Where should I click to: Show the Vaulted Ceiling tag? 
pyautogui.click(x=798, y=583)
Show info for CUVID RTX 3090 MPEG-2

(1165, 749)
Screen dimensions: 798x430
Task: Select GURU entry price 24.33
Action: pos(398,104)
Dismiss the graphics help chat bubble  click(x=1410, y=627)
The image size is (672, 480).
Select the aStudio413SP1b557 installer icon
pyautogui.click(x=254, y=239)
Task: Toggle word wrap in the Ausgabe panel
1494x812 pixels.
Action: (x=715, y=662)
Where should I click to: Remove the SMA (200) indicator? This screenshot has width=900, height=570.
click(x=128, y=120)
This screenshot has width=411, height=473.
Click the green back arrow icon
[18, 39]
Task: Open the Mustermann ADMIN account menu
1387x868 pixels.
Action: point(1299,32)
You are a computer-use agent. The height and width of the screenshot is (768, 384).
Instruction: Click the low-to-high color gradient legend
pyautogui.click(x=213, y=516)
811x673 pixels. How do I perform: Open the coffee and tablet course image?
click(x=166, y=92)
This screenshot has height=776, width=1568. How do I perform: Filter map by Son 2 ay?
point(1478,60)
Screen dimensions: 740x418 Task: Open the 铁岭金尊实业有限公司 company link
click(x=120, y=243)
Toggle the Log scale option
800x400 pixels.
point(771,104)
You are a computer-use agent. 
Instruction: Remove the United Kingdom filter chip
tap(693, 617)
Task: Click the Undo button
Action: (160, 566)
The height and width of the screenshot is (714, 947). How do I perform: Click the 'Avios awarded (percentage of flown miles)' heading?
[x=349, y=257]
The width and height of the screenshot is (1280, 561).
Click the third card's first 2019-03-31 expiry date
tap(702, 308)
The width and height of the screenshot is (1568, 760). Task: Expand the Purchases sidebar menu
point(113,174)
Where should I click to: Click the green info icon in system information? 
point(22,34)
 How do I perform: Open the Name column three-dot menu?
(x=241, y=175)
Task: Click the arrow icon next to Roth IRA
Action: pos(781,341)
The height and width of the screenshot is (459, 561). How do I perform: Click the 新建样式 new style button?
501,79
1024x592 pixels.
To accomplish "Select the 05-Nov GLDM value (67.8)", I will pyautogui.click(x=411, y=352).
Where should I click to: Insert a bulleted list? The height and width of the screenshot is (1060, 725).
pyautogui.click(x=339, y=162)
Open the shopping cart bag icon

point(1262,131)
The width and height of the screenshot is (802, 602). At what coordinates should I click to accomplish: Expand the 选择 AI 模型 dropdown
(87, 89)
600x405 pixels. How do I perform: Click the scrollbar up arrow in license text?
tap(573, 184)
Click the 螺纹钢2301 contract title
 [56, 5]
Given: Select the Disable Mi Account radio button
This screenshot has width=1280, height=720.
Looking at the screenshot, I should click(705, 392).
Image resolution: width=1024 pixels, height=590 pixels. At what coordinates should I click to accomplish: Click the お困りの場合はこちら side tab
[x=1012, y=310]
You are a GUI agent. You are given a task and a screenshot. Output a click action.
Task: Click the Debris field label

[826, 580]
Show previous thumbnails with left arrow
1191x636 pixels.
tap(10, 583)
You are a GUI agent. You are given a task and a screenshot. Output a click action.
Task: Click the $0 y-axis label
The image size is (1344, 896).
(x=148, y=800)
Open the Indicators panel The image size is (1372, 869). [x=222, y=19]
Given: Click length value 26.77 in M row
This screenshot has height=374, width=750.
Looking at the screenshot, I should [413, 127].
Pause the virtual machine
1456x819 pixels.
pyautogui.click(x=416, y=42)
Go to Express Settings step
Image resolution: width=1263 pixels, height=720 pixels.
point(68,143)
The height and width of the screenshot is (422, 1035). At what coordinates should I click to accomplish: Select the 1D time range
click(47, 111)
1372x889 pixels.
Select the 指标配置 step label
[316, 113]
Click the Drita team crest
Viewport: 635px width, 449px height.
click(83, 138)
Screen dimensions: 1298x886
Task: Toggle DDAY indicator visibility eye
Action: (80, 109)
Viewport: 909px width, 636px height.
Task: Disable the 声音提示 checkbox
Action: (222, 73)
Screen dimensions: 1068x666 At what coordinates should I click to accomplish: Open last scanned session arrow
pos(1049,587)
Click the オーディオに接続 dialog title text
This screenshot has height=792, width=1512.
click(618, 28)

• • • • • • •

▶ **Exercise aim**:
Print the material again word for word, beginning at the line containing "This screenshot has width=411, height=473." and ending after the line containing "pyautogui.click(x=213, y=516)".

▶ **Solution to this problem**:
This screenshot has width=411, height=473.
Click the green back arrow icon
[18, 39]
Task: Open the Mustermann ADMIN account menu
1387x868 pixels.
Action: point(1299,32)
You are a computer-use agent. The height and width of the screenshot is (768, 384).
Instruction: Click the low-to-high color gradient legend
pyautogui.click(x=213, y=516)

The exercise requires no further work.